6.1. [appellante] betoogt dat de rechtbank heeft miskend dat de rapportage van psychiater Berk niet als een specialistisch rapport in de zin van die bijlage kan worden aangemerkt. [appellante] voert daartoe aan dat het onderzoek nog geen kwartier heeft geduurd, waarvan de psychiater haar nog geen vijf minuten heeft gezien, een standaard vragenlijst met haar is doorgenomen en een psycholoog het grootste deel van de vragen heeft gesteld. Zij wijst er in dit verband op dat het onderzoek dat op 7 oktober 2016 door psychiater De Jong is uitgevoerd, met als conclusie dat bij [appellante] gedurende de laatste 12 maanden geen stoornis in het gebruik van alcohol bestaat, veel langer heeft geduurd en een meer uitgebreid onderzoek heeft omvat.

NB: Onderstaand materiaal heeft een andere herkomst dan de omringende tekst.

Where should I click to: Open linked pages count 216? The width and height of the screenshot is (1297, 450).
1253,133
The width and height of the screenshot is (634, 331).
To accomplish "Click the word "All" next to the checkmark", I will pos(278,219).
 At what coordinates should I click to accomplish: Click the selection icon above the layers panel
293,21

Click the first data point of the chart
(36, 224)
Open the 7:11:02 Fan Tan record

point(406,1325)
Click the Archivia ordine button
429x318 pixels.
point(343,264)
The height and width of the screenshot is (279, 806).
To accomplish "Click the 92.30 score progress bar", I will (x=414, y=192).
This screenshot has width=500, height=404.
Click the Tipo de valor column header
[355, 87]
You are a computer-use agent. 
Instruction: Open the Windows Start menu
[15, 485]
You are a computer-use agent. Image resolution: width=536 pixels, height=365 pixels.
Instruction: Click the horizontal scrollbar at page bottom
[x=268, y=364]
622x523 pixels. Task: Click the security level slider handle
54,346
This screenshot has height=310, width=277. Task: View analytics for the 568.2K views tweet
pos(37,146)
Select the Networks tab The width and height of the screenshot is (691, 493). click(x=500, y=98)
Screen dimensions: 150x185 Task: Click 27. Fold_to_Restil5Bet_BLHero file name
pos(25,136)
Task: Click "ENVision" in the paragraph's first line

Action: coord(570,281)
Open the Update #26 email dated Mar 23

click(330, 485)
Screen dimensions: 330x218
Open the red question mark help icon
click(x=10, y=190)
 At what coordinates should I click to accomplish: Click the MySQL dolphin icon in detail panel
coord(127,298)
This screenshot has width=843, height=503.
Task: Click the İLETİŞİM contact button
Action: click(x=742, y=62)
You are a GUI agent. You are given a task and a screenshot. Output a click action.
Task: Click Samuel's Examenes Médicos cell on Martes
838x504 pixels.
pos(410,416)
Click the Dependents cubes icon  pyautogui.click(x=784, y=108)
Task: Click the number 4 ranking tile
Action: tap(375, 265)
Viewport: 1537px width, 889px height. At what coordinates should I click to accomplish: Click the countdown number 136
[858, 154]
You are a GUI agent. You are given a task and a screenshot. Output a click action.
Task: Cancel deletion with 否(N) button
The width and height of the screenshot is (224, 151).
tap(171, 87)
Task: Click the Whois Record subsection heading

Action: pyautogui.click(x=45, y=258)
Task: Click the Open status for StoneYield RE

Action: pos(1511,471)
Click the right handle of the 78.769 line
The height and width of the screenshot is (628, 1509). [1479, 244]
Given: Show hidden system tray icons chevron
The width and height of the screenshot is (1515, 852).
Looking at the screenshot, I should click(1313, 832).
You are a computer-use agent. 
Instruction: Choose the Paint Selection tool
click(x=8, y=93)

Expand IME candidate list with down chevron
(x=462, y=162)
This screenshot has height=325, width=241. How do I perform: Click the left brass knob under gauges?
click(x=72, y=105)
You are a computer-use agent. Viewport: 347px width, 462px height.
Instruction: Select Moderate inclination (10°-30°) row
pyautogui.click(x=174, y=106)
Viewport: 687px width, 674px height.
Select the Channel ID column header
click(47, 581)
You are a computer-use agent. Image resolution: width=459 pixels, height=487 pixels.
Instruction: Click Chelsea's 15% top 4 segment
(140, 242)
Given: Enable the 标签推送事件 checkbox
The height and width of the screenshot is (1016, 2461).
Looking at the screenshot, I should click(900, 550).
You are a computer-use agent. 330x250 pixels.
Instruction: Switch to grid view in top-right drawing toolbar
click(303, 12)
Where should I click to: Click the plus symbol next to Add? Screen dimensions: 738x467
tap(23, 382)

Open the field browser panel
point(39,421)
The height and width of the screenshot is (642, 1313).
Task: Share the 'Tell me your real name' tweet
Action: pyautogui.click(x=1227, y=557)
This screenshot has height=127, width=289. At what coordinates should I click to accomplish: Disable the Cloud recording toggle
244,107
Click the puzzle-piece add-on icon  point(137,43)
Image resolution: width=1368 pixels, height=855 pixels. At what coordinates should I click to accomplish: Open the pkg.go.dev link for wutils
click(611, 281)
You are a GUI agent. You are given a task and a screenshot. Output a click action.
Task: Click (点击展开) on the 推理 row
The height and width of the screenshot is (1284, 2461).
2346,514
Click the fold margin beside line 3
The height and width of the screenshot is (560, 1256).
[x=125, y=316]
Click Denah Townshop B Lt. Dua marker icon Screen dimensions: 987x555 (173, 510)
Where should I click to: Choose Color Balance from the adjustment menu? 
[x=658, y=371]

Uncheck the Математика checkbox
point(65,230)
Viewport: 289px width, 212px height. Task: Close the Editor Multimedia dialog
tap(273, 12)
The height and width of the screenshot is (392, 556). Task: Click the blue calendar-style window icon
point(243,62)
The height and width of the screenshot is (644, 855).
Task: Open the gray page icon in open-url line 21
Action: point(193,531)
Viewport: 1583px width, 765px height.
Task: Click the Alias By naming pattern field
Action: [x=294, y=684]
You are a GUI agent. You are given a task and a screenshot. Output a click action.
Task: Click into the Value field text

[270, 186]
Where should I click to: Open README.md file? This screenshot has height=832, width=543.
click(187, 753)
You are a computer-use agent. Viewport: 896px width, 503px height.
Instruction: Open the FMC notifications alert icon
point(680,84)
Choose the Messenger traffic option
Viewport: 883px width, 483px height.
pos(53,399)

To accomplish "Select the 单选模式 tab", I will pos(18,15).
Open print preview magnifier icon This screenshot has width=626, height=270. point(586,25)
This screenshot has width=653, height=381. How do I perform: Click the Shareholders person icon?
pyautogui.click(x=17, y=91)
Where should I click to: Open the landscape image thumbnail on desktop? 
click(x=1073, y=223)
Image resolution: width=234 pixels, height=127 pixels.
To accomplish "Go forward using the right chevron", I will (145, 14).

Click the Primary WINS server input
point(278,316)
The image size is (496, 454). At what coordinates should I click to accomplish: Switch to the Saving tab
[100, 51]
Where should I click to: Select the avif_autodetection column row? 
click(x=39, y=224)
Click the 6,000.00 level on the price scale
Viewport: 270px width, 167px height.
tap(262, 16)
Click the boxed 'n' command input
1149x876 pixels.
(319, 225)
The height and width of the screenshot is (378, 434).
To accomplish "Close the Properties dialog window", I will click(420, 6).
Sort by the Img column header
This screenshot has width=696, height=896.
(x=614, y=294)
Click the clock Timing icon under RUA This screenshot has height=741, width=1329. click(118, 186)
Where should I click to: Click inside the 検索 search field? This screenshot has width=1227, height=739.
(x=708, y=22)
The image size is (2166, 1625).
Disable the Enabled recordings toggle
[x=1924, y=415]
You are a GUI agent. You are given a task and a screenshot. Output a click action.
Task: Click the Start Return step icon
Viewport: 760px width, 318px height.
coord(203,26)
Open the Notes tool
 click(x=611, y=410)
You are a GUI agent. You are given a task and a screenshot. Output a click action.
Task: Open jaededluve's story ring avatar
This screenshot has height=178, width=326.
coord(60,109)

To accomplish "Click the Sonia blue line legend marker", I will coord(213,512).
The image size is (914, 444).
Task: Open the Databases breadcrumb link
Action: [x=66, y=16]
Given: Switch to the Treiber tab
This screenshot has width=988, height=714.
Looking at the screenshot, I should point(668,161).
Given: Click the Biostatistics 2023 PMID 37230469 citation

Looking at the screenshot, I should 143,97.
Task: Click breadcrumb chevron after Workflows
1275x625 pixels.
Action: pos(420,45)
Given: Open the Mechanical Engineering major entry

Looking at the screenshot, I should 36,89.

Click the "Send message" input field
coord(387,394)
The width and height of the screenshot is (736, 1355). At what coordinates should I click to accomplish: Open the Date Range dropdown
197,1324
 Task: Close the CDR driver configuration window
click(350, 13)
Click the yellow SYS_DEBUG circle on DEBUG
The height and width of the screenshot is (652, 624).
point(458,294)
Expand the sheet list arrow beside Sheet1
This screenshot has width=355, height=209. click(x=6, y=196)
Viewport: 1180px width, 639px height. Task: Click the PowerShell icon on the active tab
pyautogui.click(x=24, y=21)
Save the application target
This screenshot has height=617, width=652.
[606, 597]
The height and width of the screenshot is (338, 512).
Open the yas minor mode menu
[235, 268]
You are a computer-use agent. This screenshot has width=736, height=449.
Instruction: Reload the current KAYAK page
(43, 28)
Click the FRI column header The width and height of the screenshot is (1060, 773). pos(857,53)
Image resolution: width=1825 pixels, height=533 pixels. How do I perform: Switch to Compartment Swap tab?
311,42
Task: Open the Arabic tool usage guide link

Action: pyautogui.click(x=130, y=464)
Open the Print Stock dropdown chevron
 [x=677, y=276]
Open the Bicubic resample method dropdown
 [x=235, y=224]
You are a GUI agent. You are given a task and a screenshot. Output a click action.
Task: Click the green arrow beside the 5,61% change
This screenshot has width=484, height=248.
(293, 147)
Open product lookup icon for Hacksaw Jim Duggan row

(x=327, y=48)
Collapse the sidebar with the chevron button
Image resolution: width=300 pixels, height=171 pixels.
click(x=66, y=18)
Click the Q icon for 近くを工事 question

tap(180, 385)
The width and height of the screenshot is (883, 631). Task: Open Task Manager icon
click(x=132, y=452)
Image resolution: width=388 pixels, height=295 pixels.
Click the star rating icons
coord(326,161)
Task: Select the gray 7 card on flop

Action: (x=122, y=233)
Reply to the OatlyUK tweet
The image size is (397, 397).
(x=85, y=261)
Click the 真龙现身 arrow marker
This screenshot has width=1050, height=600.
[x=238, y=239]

6.2. Volgens vaste rechtspraak van de Afdeling (bijvoorbeeld de uitspraak van 31 maart 2010, ECLI:NL:RVS:2010:BL9631) is van een specialistisch rapport als hier bedoeld geen sprake indien de desbetreffende specialist, de psychiater, de betrokkene niet zelf heeft gezien en aldus niet zelf direct bij ten minste enig onderdeel van het onderzoek betrokken is geweest. Psychiater Berk heeft [appellante] zelf gezien en is daarmee zelf direct bij ten minste enig onderdeel van het onderzoek betrokken geweest. Dat [appellante] het persoonlijk contact met de psychiater te kort vond en de vraagstelling te algemeen geformuleerd heeft betrekking op de zorgvuldigheid waarmee het rapport tot stand is gekomen en op de inhoud daarvan. Dit laat onverlet dat het rapport door een specialist is uitgebracht. De rechtbank heeft dan ook op zich terecht geoordeeld dat de rapportage van psychiater Berk van 11 september 2015 een specialistisch rapport is als bedoeld in paragraaf 8.8 van de bijlage bij de Regeling eisen geschiktheid 2000. Er is geen grond voor het oordeel dat de aangevallen uitspraak op dit punt onvoldoende is gemotiveerd.

Dit betoog faalt.

De wijze van totstandkoming en de inhoud van het rapport

7. De rechtbank heeft, overeenkomstig vaste rechtspraak van de Afdeling (bijvoorbeeld de uitspraak van 28 januari 2015, ECLI:NL:RVS:2015:213), terecht vooropgesteld dat in een geval waarin de psychiatrische diagnose alcoholmisbruik in ruime zin is gesteld, slechts aanleiding bestaat om de ongeldigverklaring van het rijbewijs niet in stand te laten indien de psychiatrische rapportage naar inhoud of wijze van totstandkoming gebreken vertoont, inhoudelijk tegenstrijdig of anderszins niet of niet voldoende concludent is, zodanig dat het CBR zich daarop niet heeft mogen baseren.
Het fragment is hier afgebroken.